Although she acknowledged the potential for addiction in regards to Google Forms, Blise also noted that there are many substances that pose far more danger to the mental and physical wellbeing of the user than do Google Forms. 

"Have you seen that episode of My Strange Addiction where the woman is addicted to drinking paint?"

Looking at Zhu, though, the physical toll is obvious. Zhu, clearly in the throes of withdrawal, is sweaty and wan. His pallid skin suggests not just exhaustion but fragility, as if his inability to fill out Google Forms has weakened him to the point that he could be broken by a stiff breeze or a gentle handshake.

Blise says that quitting something "cold turkey" usually doesn't take this long, and that, while she hasn't studied the effects of completing Google Forms directly, the situation may imply some unknown qualities of Google Forms which make them particularly hard to quit.

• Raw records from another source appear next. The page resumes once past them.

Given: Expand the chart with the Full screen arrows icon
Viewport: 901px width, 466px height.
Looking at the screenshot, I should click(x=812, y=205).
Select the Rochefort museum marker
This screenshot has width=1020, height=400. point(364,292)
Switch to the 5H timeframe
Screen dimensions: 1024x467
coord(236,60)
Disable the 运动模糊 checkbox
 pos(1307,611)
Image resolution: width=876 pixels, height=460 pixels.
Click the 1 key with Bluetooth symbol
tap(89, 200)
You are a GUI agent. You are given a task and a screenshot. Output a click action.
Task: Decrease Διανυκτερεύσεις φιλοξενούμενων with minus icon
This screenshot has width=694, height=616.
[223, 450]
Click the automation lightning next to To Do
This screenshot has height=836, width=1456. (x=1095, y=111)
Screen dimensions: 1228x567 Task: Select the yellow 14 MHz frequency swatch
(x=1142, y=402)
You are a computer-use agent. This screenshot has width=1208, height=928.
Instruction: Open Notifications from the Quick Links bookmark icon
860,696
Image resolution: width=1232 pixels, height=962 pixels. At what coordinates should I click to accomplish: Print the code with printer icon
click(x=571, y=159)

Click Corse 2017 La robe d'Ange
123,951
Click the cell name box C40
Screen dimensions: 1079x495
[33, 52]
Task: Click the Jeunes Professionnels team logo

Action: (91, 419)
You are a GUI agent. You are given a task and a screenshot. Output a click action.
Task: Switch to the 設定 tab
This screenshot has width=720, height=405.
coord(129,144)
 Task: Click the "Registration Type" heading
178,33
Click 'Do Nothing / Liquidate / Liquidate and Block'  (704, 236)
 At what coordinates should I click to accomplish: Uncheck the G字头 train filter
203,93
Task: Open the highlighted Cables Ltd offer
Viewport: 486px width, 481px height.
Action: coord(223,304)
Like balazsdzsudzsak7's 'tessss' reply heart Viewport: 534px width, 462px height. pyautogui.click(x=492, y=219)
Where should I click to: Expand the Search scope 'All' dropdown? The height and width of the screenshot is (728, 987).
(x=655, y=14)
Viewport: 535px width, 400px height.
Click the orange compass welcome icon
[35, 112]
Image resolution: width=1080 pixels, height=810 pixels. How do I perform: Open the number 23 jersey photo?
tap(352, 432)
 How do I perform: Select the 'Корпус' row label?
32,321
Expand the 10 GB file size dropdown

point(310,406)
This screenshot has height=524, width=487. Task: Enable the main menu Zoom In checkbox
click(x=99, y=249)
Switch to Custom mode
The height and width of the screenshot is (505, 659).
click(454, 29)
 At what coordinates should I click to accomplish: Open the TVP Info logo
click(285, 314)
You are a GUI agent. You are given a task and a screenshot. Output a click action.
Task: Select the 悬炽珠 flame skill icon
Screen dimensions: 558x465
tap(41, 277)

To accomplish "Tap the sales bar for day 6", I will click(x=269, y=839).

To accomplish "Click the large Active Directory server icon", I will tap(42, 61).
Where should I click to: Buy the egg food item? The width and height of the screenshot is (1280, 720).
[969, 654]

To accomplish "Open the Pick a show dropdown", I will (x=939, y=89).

In the living room of Zhu's home in the northern section of Westchester, his parents told us that they're looking into rehab, some program where Zhu might be given limited access to a decreasing number of Google Forms each week, to wean him off. He's started at 14 Google Forms per day, and after a month of treatment, he's already down to 11.

"It's hard, though. Most established rehabilitation centers don't have programs that deal with Google Form addiction, yet," they said.